MALANG, iNews.ID - Persebaya Surabaya dihadapkan pada jadwal padat dengan dua laga tandang beruntun dalam lanjutan Super League 2025/2026. Bajul Ijo harus lebih dulu bertolak ke Ternate menghadapi Malut United di Stadion Kie Raha pada Kamis (23/4/2026) malam, sebelum melanjutkan laga tandang berikutnya melawan Arema FC pada Selasa (28/4/2026).
Situasi ini datang saat performa Persebaya belum stabil. Tim asal Surabaya itu baru saja menelan dua kekalahan beruntun, termasuk hasil 1-2 dari Madura United di laga terakhir.
Catatan tandang mereka juga belum membaik. Dalam tiga laga tandang terakhir, Persebaya selalu gagal meraih poin—kalah 3-1 dari Persijap, dihajar Borneo FC 5-1, dan takluk 3-0 saat melawan Persija Jakarta.
Pelatih Persebaya, Bernardo Tavares, mengakui tantangan yang menanti timnya tidak ringan. Apalagi, dua lawan yang akan dihadapi dikenal memiliki kekuatan kompetitif di kandang.
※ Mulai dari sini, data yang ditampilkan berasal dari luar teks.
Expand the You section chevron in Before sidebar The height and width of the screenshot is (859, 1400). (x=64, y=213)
“Kami memiliki kesempatan untuk memperbaiki hasil di pertandingan selanjutnya. Ini tidak akan mudah, karena dua kali kami akan bermain tandang melawan tim-tim kuat, Malut dan Arema FC,” kata Bernardo Tavares.
Meski demikian, Persebaya masih memiliki bekal positif saat menghadapi Malut United. Pada pertemuan putaran pertama, Bajul Ijo mampu menang 2-1 saat bermain di kandang sendiri.
Laga kontra Arema FC dipastikan menyedot perhatian besar suporter, mengingat duel tersebut merupakan Derby Jawa Timur. Namun, kepastian venue pertandingan masih belum final. Stadion Kanjuruhan, Kabupaten Malang, yang semula dijadwalkan menjadi lokasi pertandingan, mendapat penolakan dari sejumlah pihak.
Terkait situasi itu, Tavares memilih tetap fokus pada persiapan tim. Ia tidak ingin polemik di luar lapangan mengganggu konsentrasi pemain menjelang dua laga krusial tersebut.